[Lines of data]
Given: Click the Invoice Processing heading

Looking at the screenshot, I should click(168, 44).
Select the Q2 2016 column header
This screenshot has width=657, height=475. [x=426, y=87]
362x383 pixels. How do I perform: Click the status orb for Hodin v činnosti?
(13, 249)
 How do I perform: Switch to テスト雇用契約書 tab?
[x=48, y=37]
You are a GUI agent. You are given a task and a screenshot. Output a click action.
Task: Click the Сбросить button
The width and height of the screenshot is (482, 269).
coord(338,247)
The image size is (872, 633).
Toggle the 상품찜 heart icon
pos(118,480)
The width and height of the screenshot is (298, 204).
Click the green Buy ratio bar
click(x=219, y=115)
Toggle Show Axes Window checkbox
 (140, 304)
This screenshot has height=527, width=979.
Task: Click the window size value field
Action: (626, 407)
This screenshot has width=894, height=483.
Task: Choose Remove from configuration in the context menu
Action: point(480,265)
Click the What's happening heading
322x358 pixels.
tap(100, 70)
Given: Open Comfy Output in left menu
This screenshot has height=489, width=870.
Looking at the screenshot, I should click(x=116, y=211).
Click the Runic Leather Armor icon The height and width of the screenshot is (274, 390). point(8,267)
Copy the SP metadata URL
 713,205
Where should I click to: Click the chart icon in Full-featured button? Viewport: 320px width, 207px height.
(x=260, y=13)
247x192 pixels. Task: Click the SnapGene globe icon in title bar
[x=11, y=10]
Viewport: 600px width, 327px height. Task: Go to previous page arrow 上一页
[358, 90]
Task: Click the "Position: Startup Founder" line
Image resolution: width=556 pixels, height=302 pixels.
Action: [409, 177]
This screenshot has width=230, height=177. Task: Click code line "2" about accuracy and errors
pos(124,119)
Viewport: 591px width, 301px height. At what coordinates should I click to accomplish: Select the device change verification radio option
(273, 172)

▶ Task description
Return every line of the rows above that contains the string "heading".

▶ Exercise answer
Given: Click the Invoice Processing heading
Click the What's happening heading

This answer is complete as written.